Le parole dei due coach, al termine di GARA 3

DEVIS CAGNARDI:

Innanzitutto è veramente bello giocare una partita così in un’atmosfera del genere faccio i complimenti a Trieste e a tutto il suo pubblico e noi lavoriamo per queste giornate faccio complimenti alla mia squadra eravamo spalle al muro lo sapete, Trieste è arrivata a Desio con il piglio della grande squadra, un grande fiducia, giocando molto bene entrambe le gare mettendoci sotto noi abbiamo sempre reagito perché è la caratteristica nostra abbiamo dimostrato durante tutta la stagione di essere in grado di reagire ai momenti difficili però non è mai bastato perché nel finale Trieste sempre allungato siamo arrivati senza un’aspettativa se non quella di dare tutto noi stessi l’avrei detto anche con il risultato opposto è chiaro che andare sopra riuscire a comandare parte della partita e poi farsi riprendere in un finale in questo palazzetto da una squadra che non perdeva da tante tpartite significa che ci siamo ci siamo, siamo pronti a giocarci gara quattro e siamo pronti a fare di tutto per riportare questa serie a casa nostra.

Su Moraschini:

“Prima degli esami strumentali non possiamo sapere cosa si è fatto Riccardo,  nelle sensazioni quantomeno non sarà certamente più in grado di giocare questa serie però è anche vero che dobbiamo comunque aspettare domani gli esami strumentali ci diranno qualcosa in più e c’è grande rammarico per questo per il ragazzo perché meritava di giocarsi questa finale.

 

JAMION CHRISTIAN:

Tantissimo credito a Cantù per la vittoria di stasera, per il game plan con cui si sono presentati in campo. Hanno preso 13 rimbalzi offensivi, costringendoci a 18 palle perse. Difficile vincere qualsiasi partita in una finale con questi numeri. Non vediamo l’ora di cercare di risolvere i problemi trovati stasera.  Non so se fosse un problema di pressione, Cantù ha messo tanta fisicità, per noi riuscire a andare 22 volte in lunetta in una partita con questa fisicità è stato particolare, unico.
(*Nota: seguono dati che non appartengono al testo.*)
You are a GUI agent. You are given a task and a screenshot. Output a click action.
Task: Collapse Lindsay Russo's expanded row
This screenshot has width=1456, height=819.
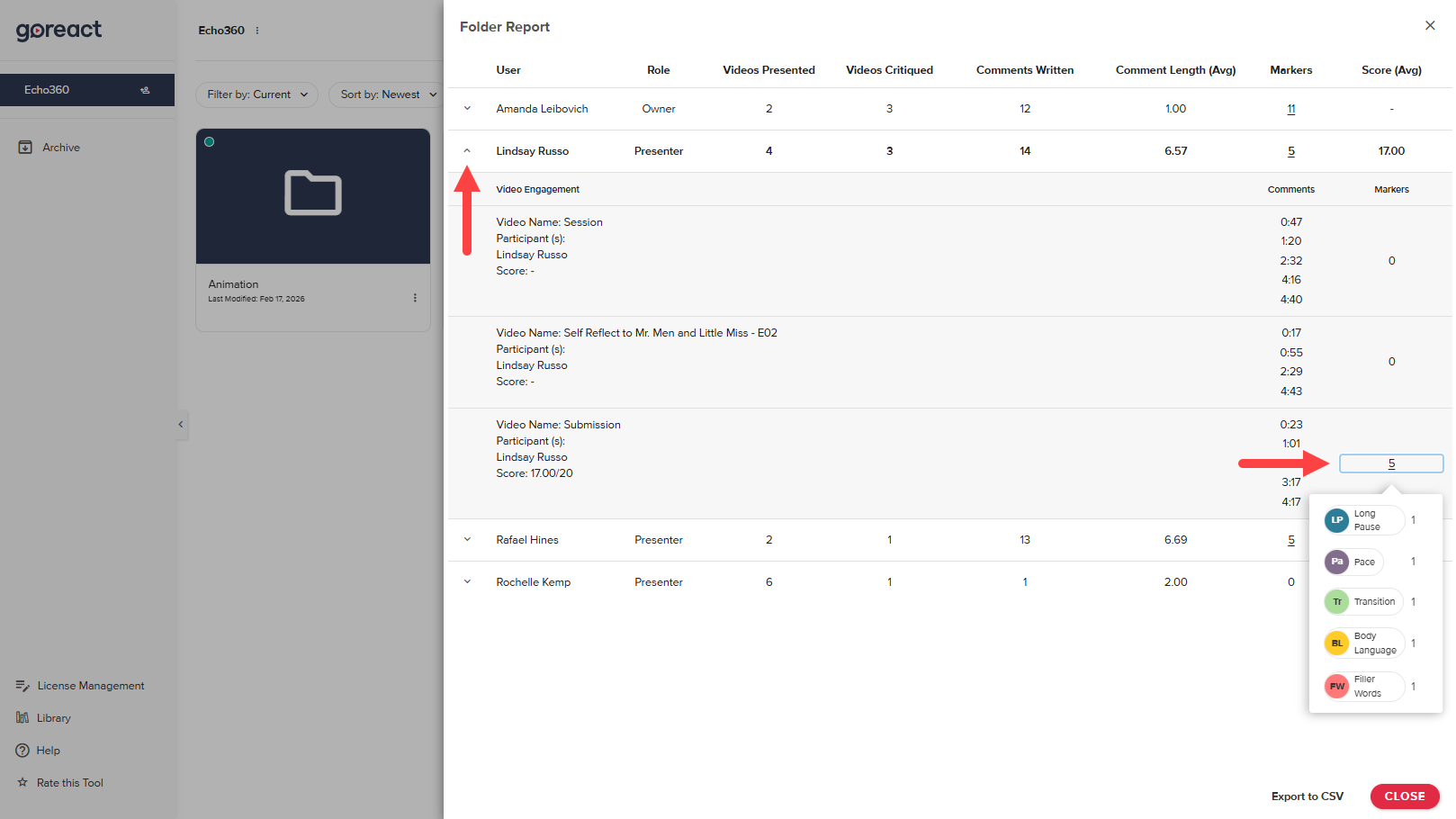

Penso che la loro fisicità ci abbiano messo in difficoltà sui loro tagli che abbiamo concesso”.

“Candussi è stato un giocatore fondamentale per noi tutta la stagione. La versatilità che riusciamo a avere con lui in campo è difficile da rimpiazzare. In questo momento tutti devono fare un passo in avanti e farsi trovare in avanti. Ora dobbiamo farlo tutti per la squadra. Se qualcuno ha problemi di falli, un altro deve essere pronto”

Non solo quando Moraschini si è fatto male. In generale sono stati più fisici per tutta la partita. 18 palle perse per il livello delle nostre guardie sono tante. Per noi avere solo 4 rimbalzi offensivi è un dato bassissimo, siamo una delle migliori squadre tra LBA e A2 in questa statistica. La fisicità ha impattato sulla partita, ora abbiamo la chance di rifarci e farci trovare pronti di nuovo mercoledì”.